Start of Block
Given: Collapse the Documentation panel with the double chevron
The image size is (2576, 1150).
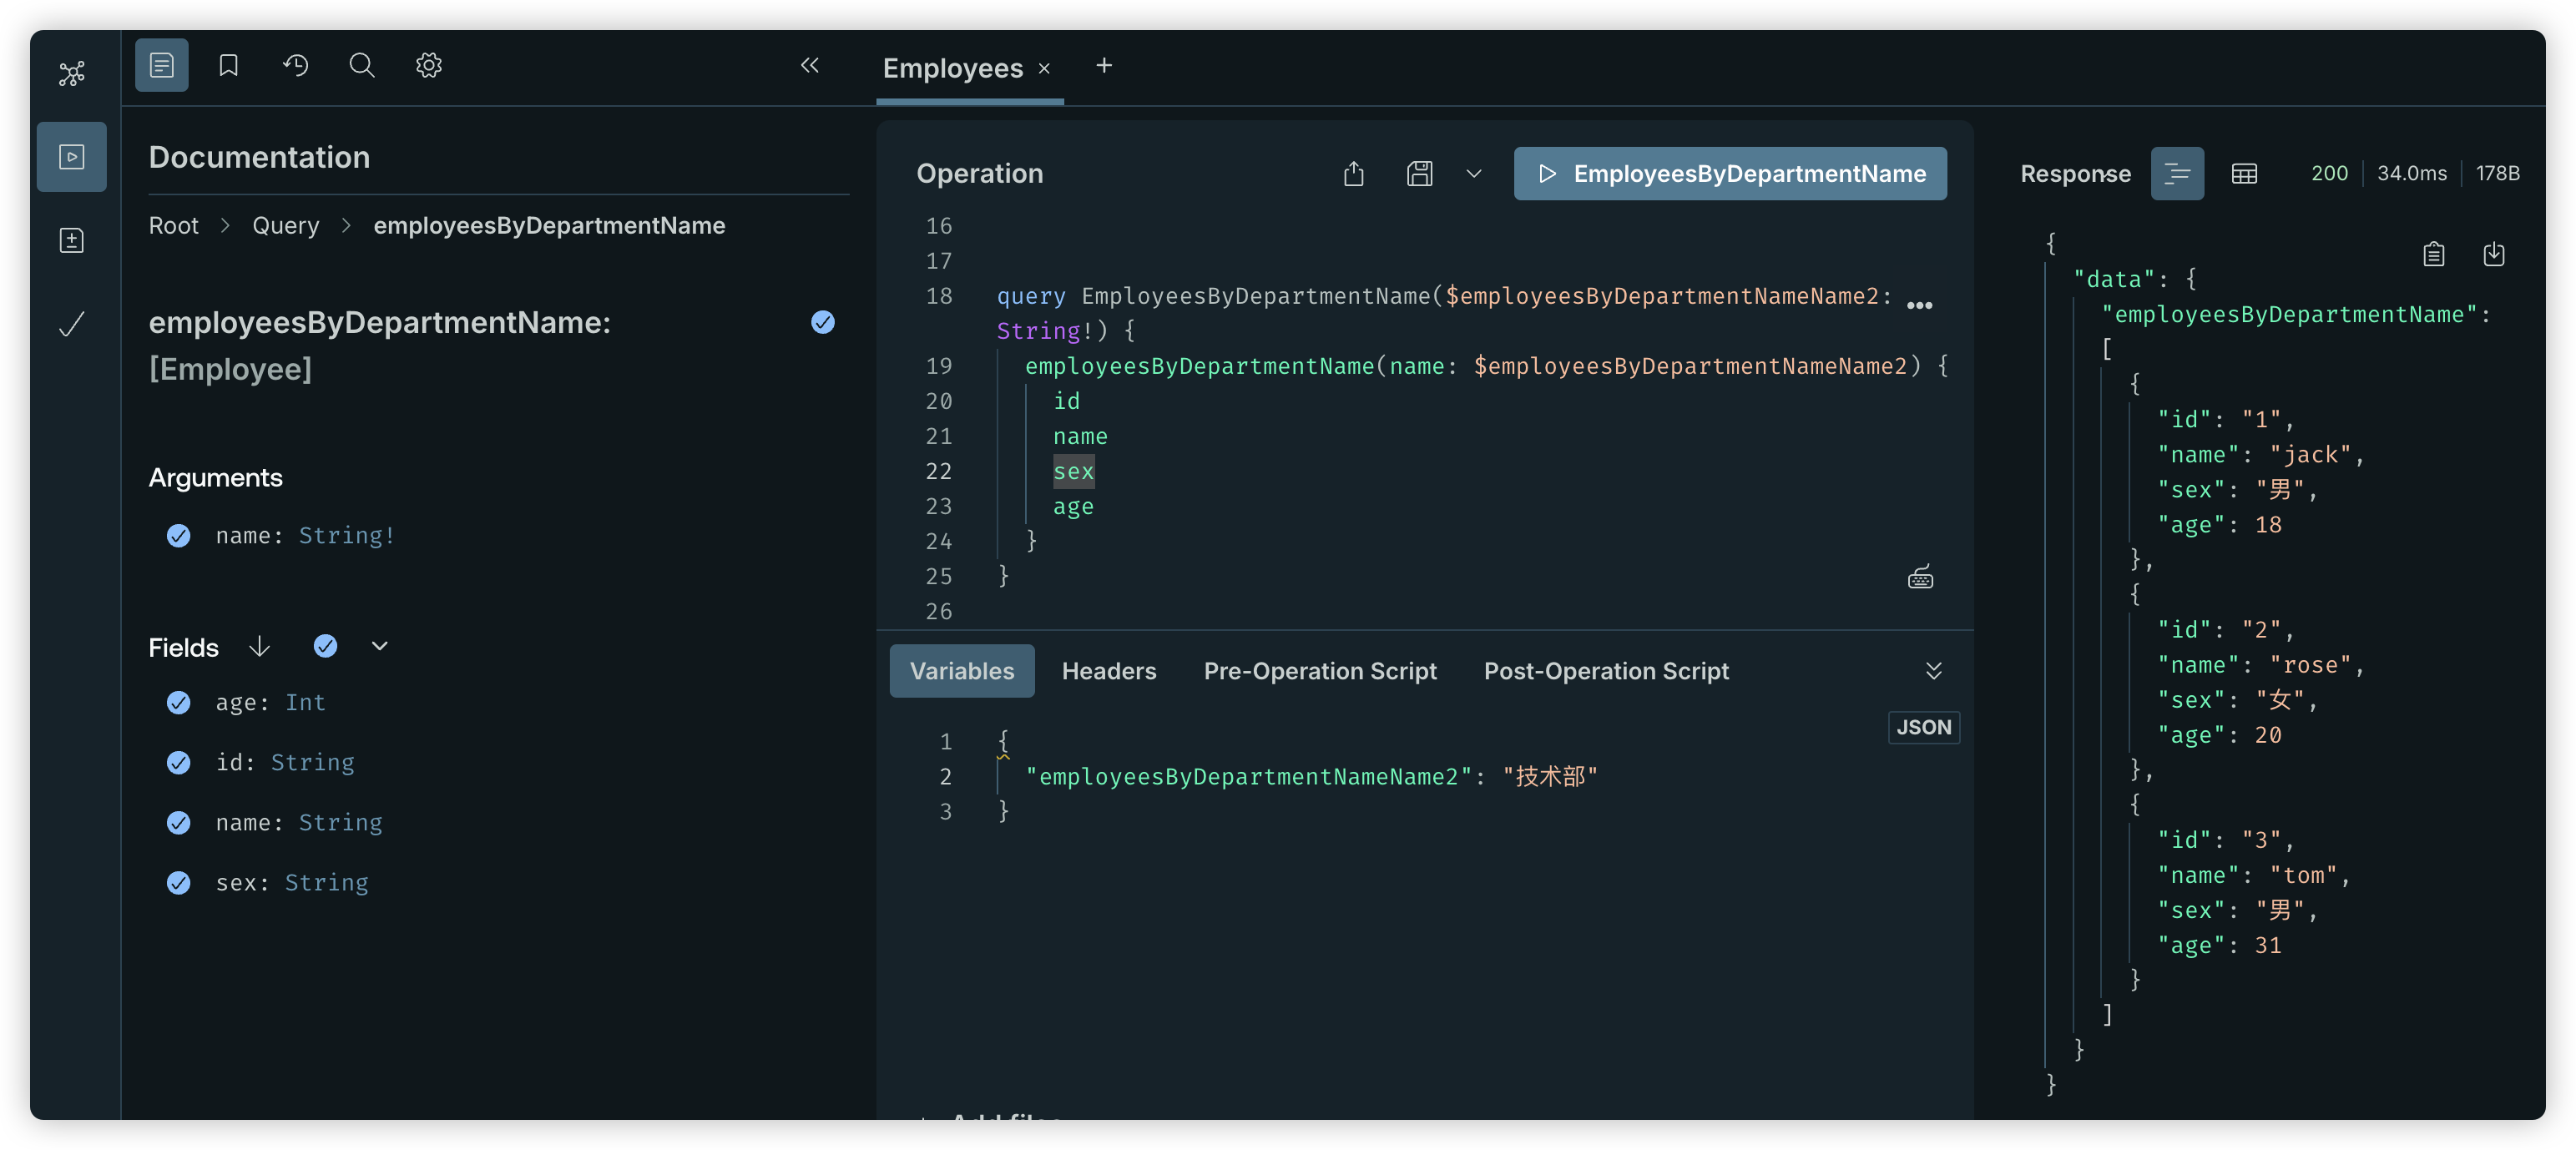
End of Block
Start of Block
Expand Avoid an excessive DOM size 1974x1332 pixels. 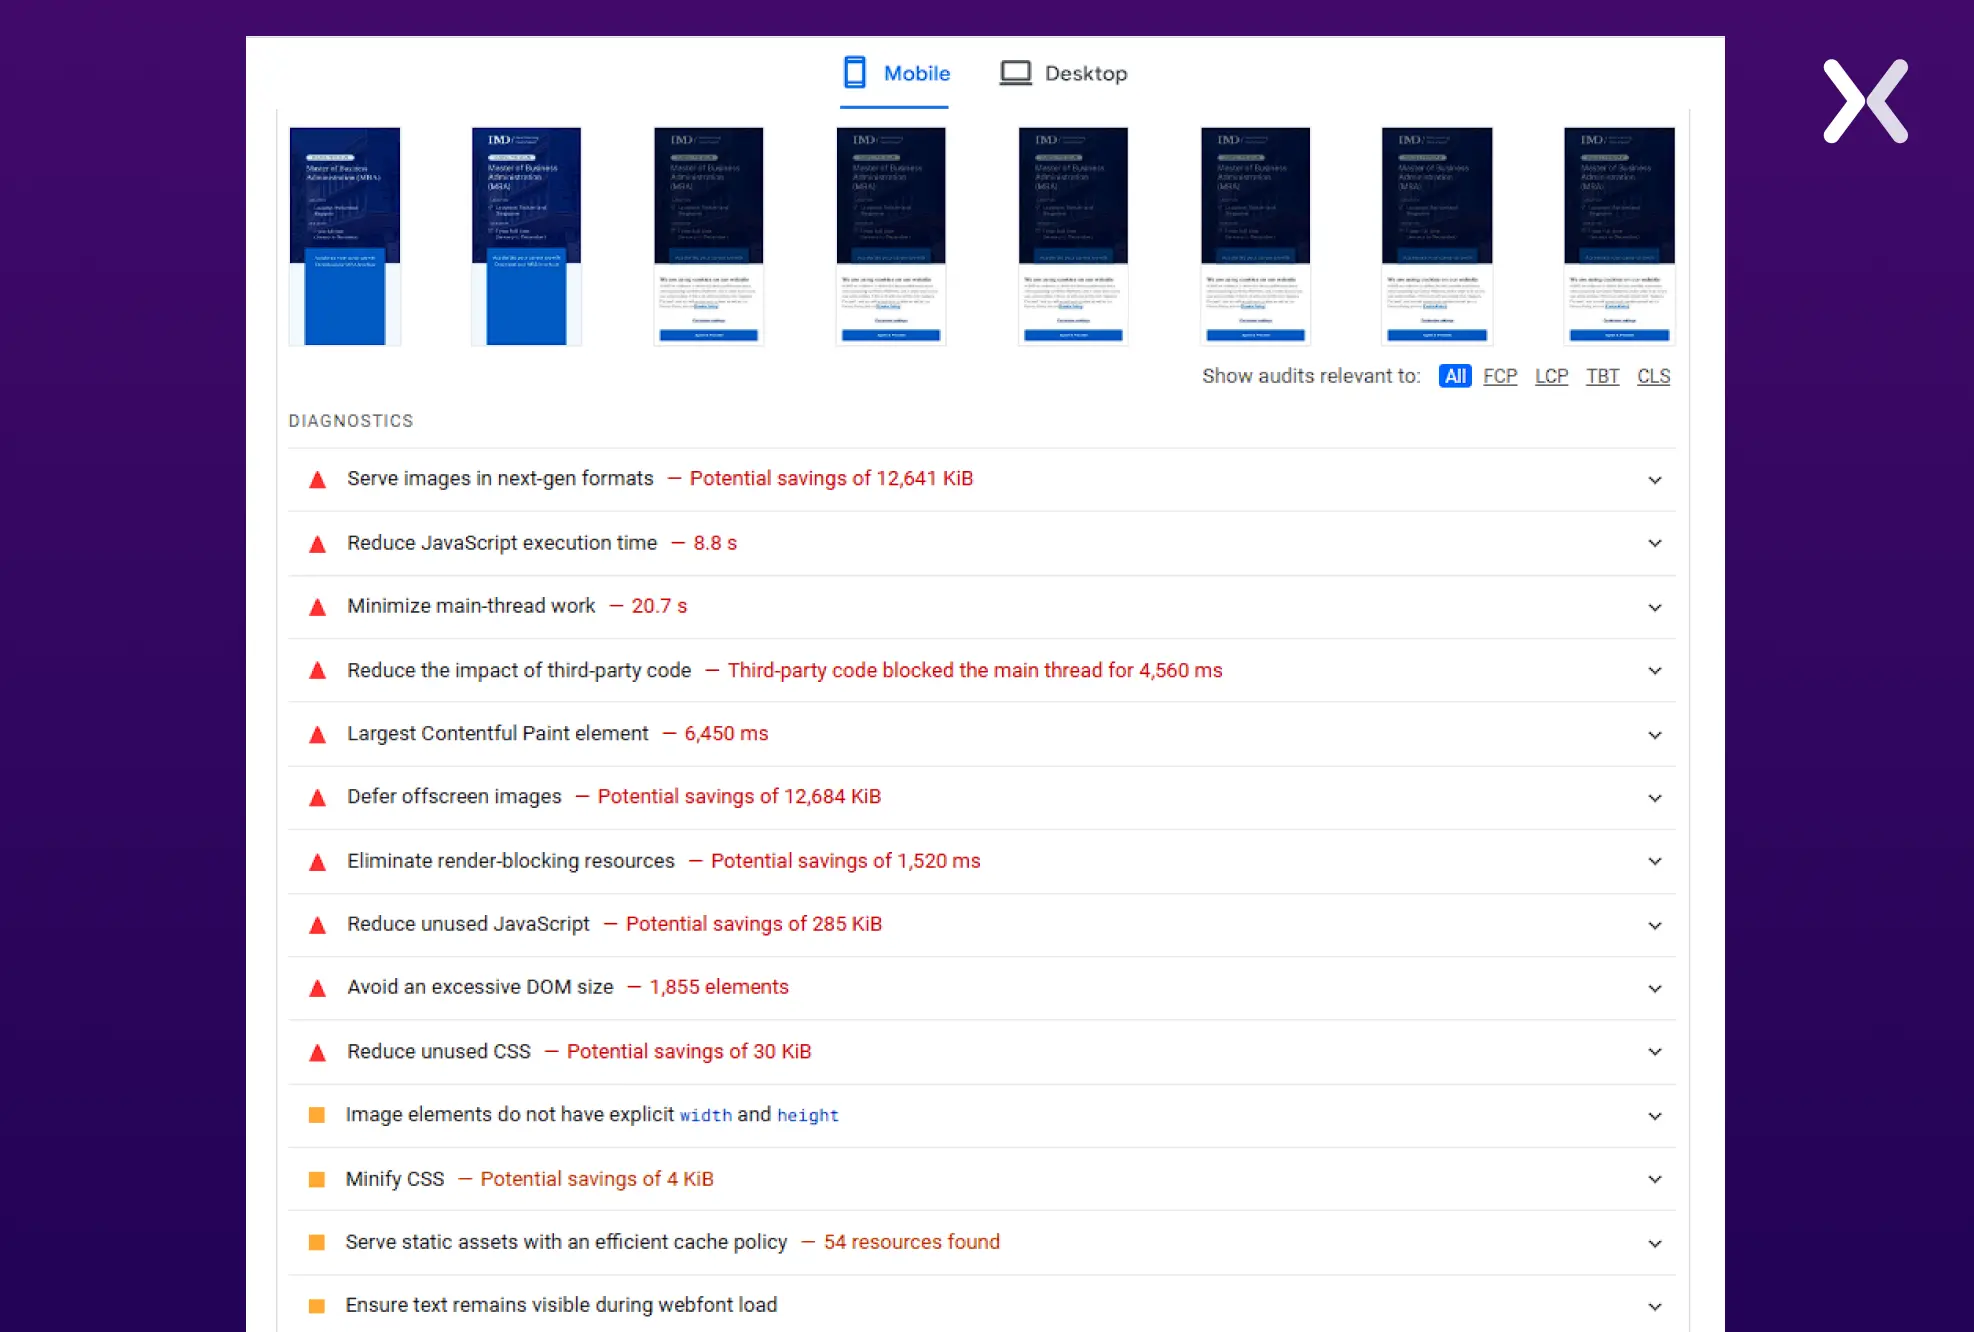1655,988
End of Block
Start of Block
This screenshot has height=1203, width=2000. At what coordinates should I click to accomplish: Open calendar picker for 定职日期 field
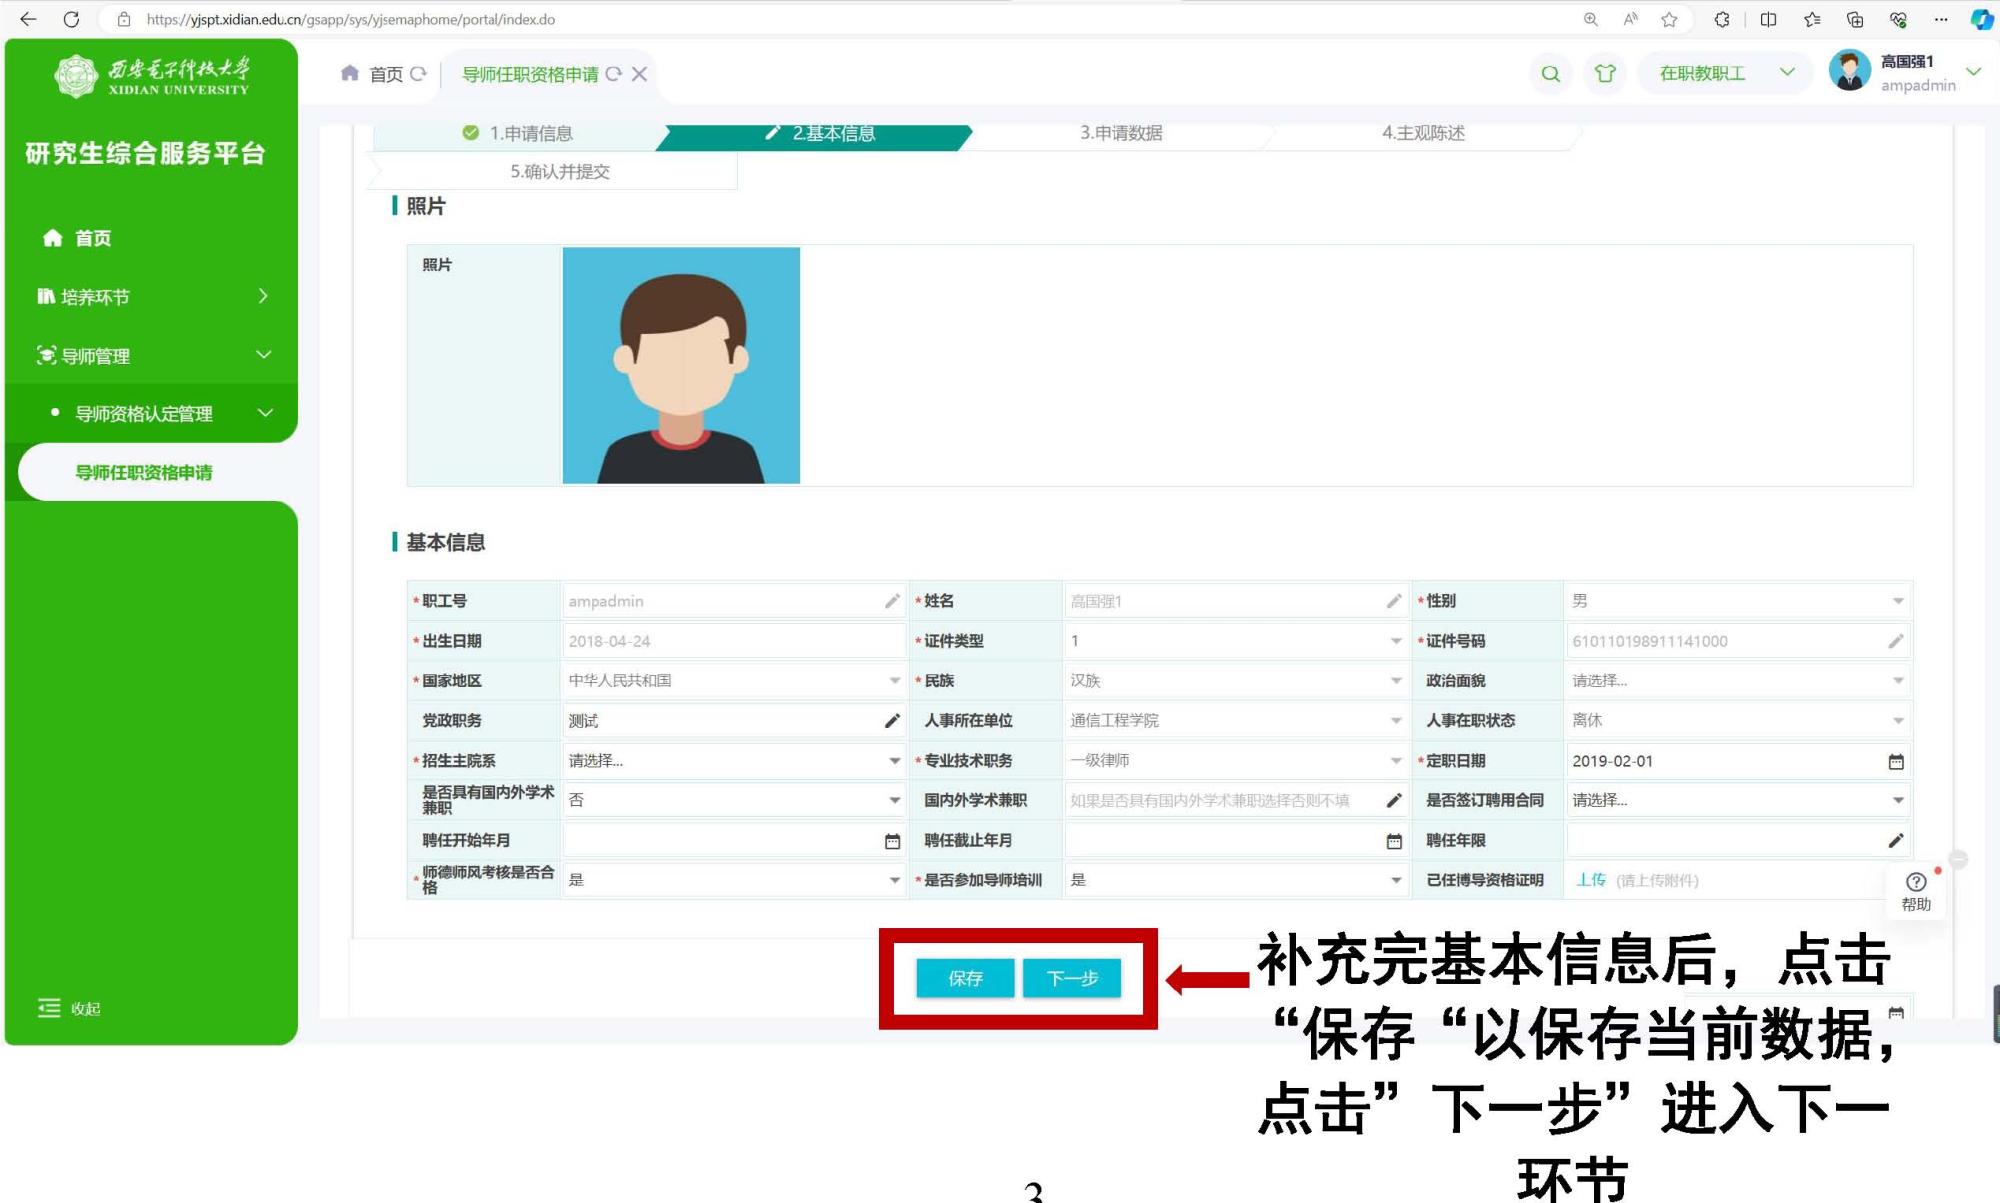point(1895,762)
End of Block
- AIM OF THE TASK -
From the entries above, write out only the lines starting at the line that holds "Given: Collapse the" and ending at the line that holds "The image size is (2576, 1150).", keeping both and matching them exactly.

- YOUR RESPONSE -
Given: Collapse the Documentation panel with the double chevron
The image size is (2576, 1150).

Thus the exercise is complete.